A plausible implication is that future research may extend the pseudo-metric prior concept to nonlinear, locally-adaptive models (e.g., polynomial or neural warps), integrate predictive uncertainty propagation, or end-to-end learn both the affine alignment and fine-structure refinement within large, mixed-prior settings (Wang et al., 15 May 2025).
7. Limitations and Open Directions
Key recognized limitations include:
- Requirement for external metric cues at test time to recover true scale, unless geometric priors (e.g., ground plane) are available (Cecille et al., 2024, Hyoseok et al., 10 Feb 2025).
- Potential for residual bias in domain transitions, especially under severe appearance or sensor distribution shift (Lin et al., 18 Dec 2025).
- Scaling issues for full-resolution inference and memory in foundation models (Wang et al., 15 May 2025).
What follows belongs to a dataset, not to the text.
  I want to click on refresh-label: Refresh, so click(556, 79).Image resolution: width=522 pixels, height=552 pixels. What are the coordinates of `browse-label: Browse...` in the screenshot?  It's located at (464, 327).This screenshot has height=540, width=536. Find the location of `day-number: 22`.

Ongoing directions include simultaneous learning of alignment and refinement, uncertainty-aware prior fusion, and closed-loop integration of pseudo metric priors into robotics, AR, and SLAM systems.
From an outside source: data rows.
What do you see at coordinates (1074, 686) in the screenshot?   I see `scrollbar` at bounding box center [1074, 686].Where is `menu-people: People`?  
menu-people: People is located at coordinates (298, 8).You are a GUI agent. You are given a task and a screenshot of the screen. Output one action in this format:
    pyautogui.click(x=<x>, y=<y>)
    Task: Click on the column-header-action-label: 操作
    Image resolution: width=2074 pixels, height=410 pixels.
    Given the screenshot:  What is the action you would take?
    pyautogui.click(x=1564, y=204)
For foundational coverage of the pseudo metric depth prior concept and its application in diverse monocular, fusion, and completion pipelines, see "DiverseDepth: Affine-invariant Depth Prediction Using Diverse Data" (Yin et al., 2020), "Depth Anything with Any Prior" (Wang et al., 15 May 2025), "Zero-shot Depth Completion via Test-time Alignment with Affine-invariant Depth Prior" (Hyoseok et al., 10 Feb 2025), "OASIS-DC: Generalizable Depth Completion via Output-level Alignment of Sparse-Integrated Monocular Pseudo Depth" (Cho et al., 1 Feb 2026), and related works.